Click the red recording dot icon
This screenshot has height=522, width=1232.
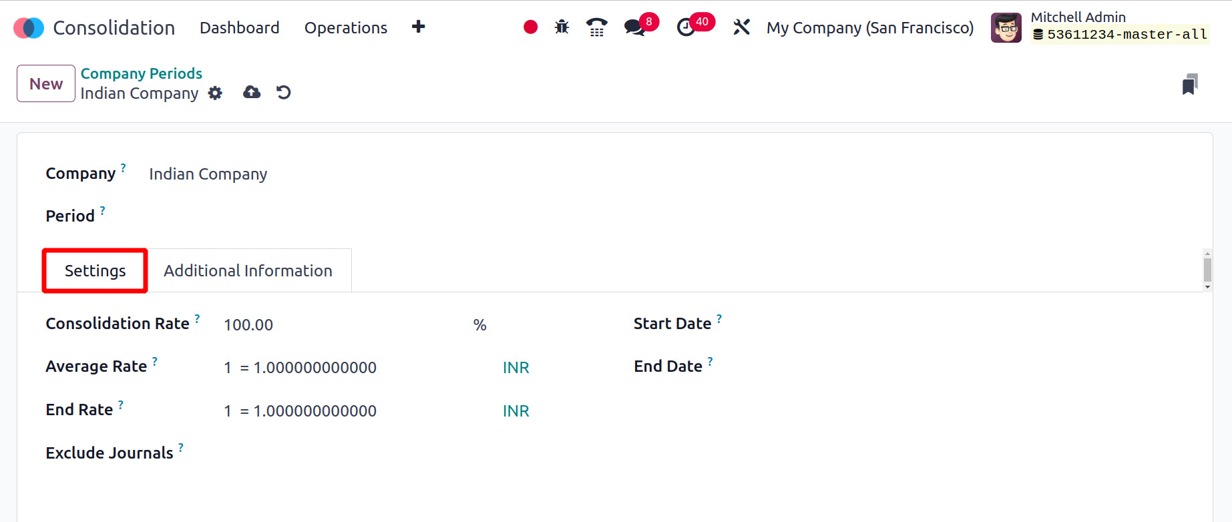530,27
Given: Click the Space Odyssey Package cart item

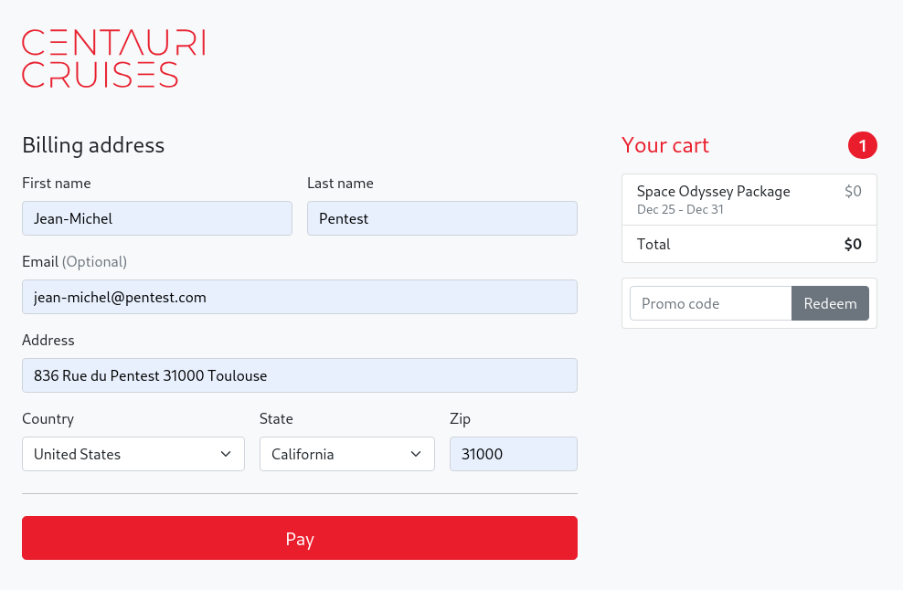Looking at the screenshot, I should click(x=713, y=192).
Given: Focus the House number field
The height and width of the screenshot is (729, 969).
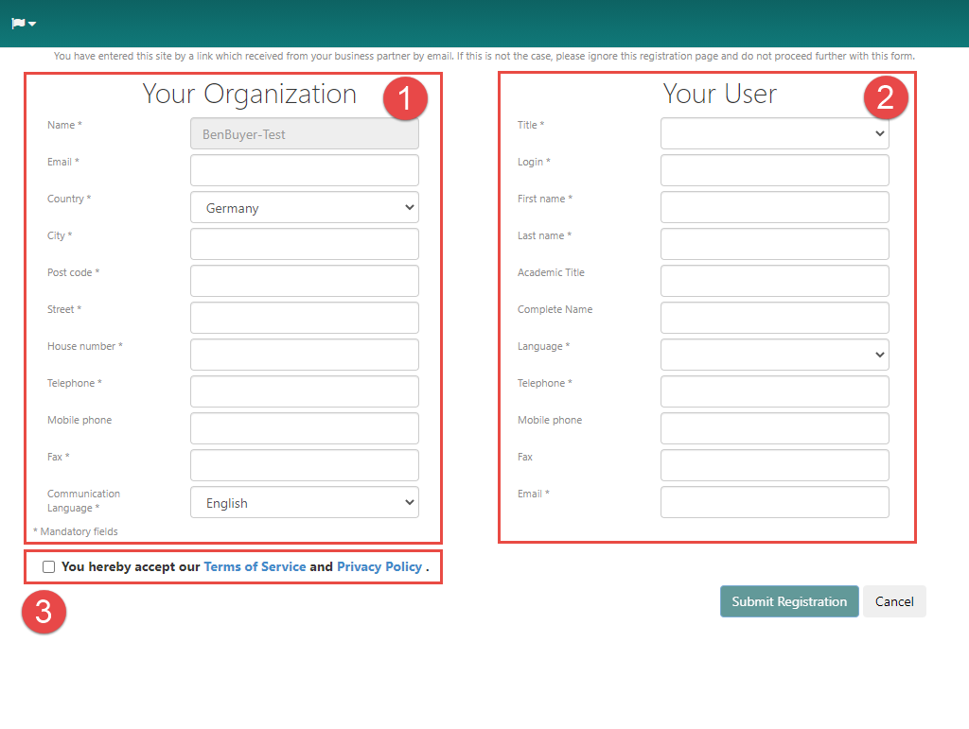Looking at the screenshot, I should tap(304, 355).
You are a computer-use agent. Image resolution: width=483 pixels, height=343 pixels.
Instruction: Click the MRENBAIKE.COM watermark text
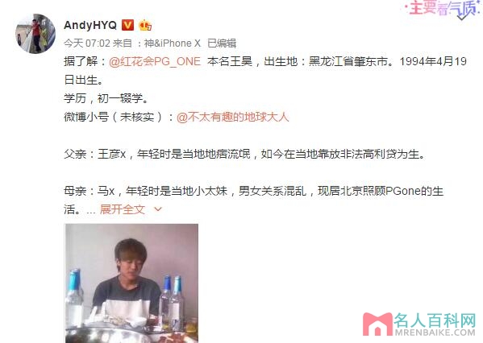click(435, 333)

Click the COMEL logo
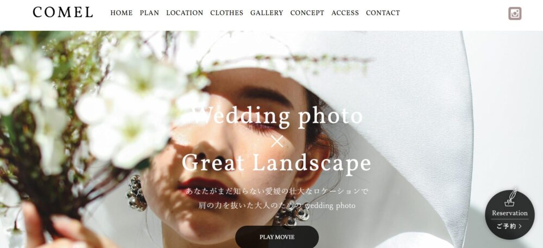62,12
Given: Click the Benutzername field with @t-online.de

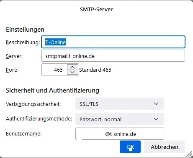Looking at the screenshot, I should pos(120,134).
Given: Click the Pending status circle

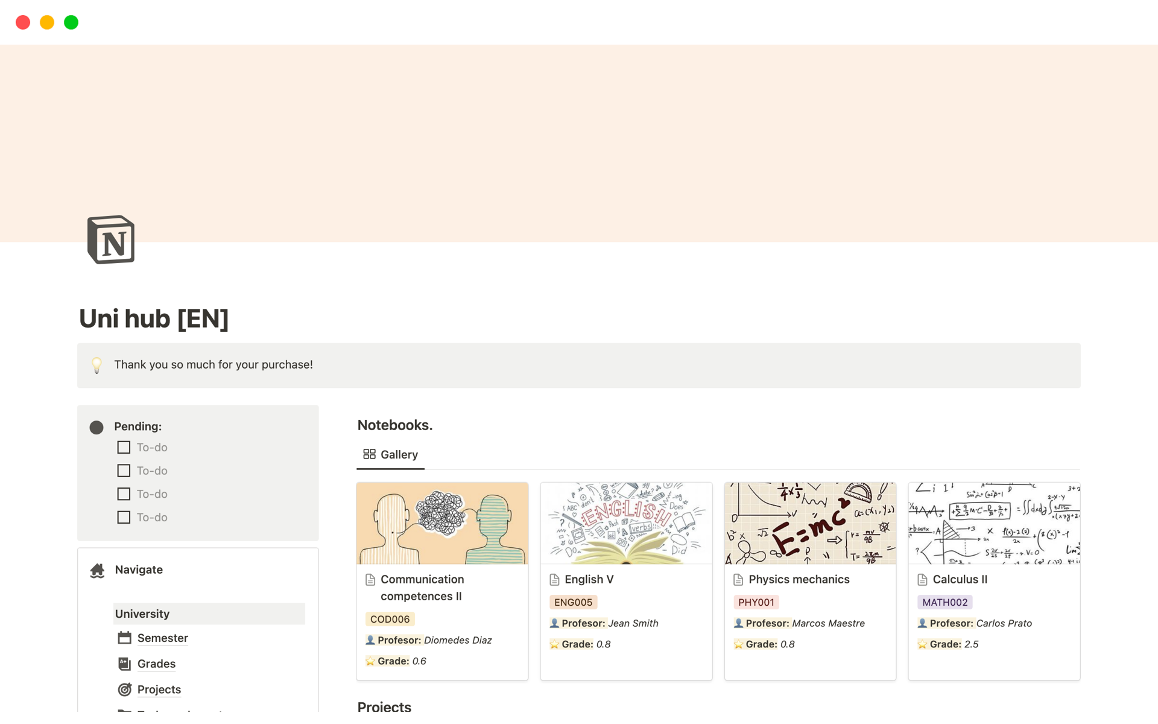Looking at the screenshot, I should pyautogui.click(x=97, y=427).
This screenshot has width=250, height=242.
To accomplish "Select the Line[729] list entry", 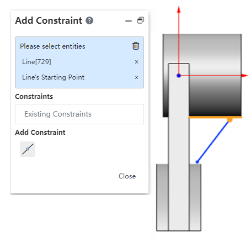I will (x=36, y=62).
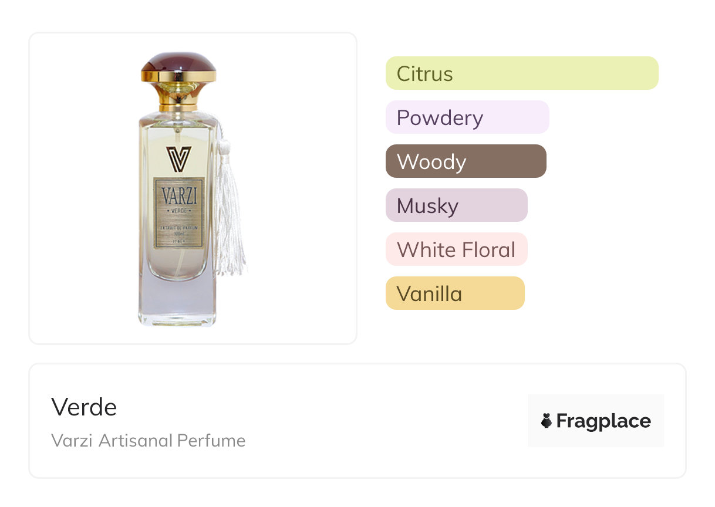The height and width of the screenshot is (507, 715).
Task: Click the word Perfume in the subtitle
Action: coord(211,440)
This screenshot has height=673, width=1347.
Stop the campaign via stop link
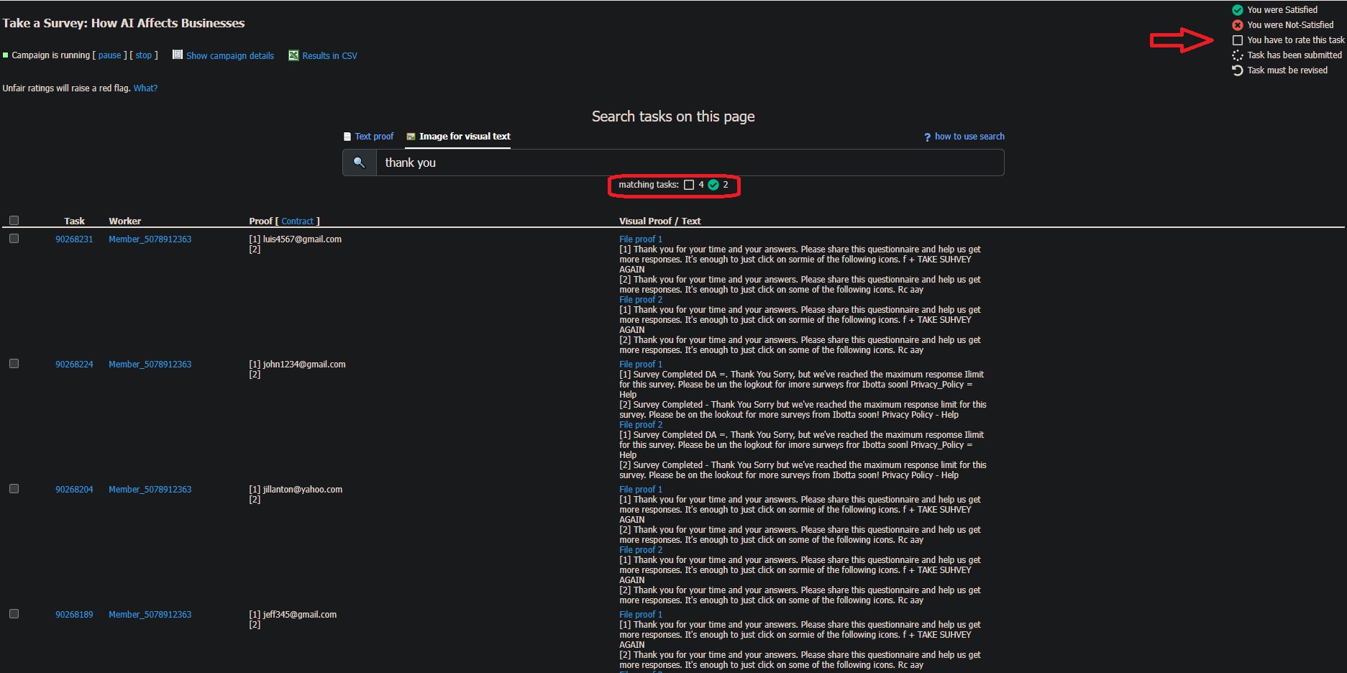144,55
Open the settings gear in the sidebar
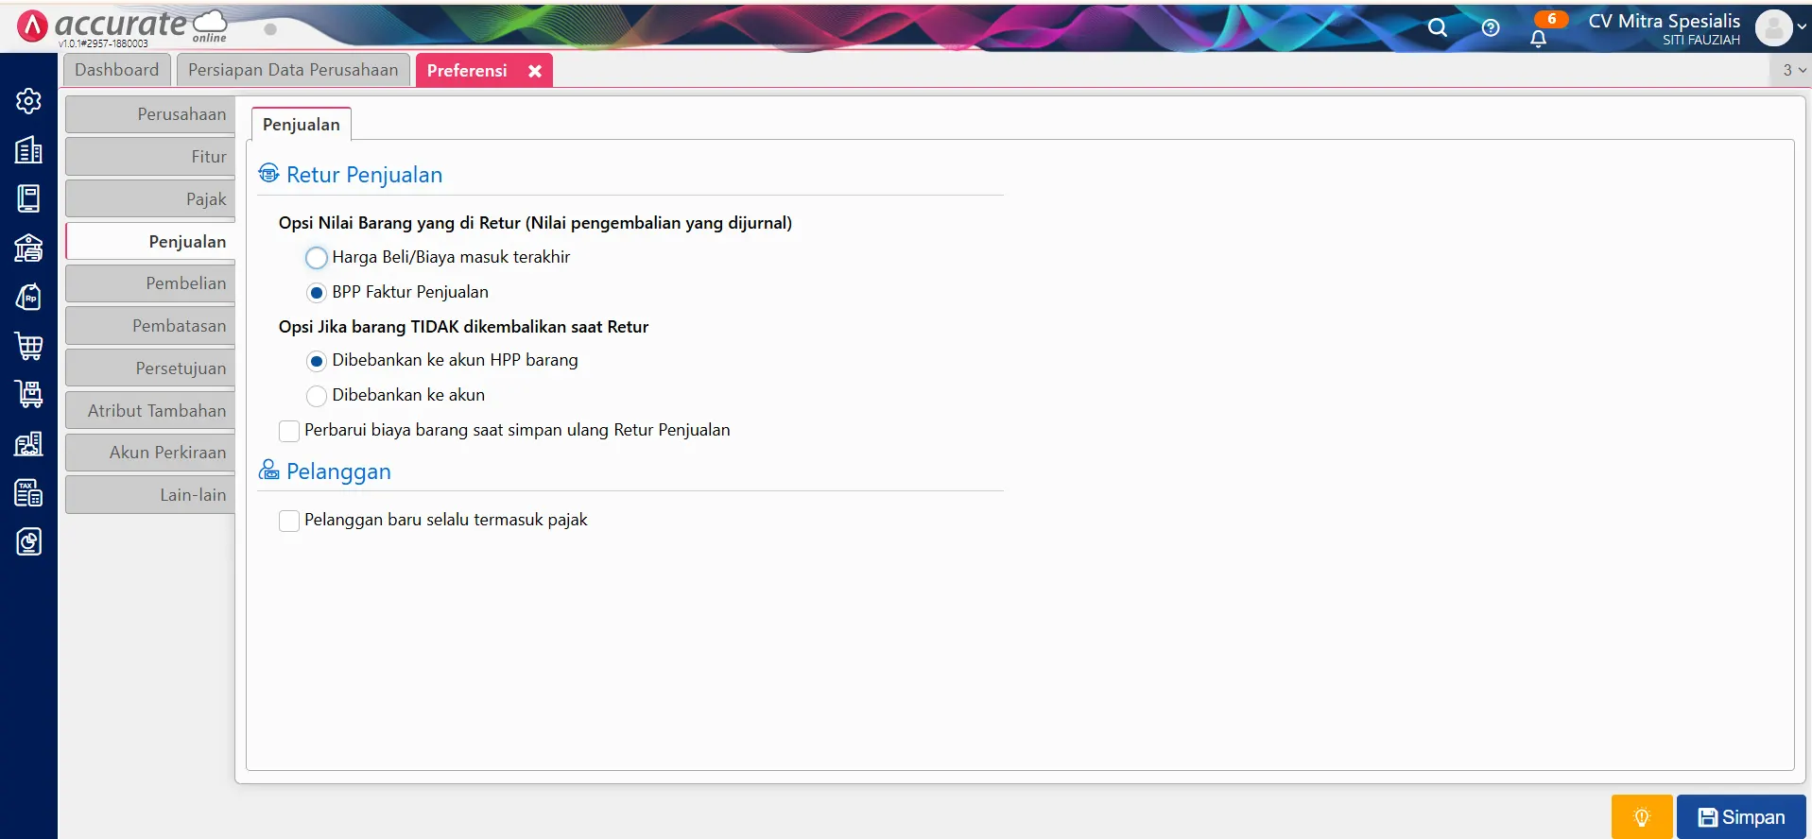Image resolution: width=1812 pixels, height=839 pixels. click(x=28, y=101)
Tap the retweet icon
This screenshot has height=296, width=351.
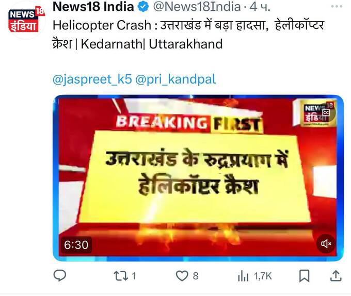tap(121, 276)
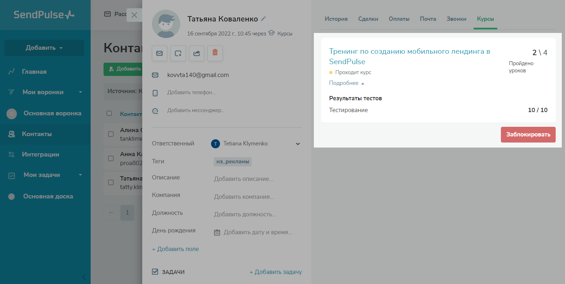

────────────────

§ Set task:
Reproduce the listing word for word, beginning at the line that has "Tap the retweet icon" and stopping after its final line. Leave the pictures out.

§ Output below:
Tap the retweet icon
This screenshot has height=296, width=351.
tap(121, 276)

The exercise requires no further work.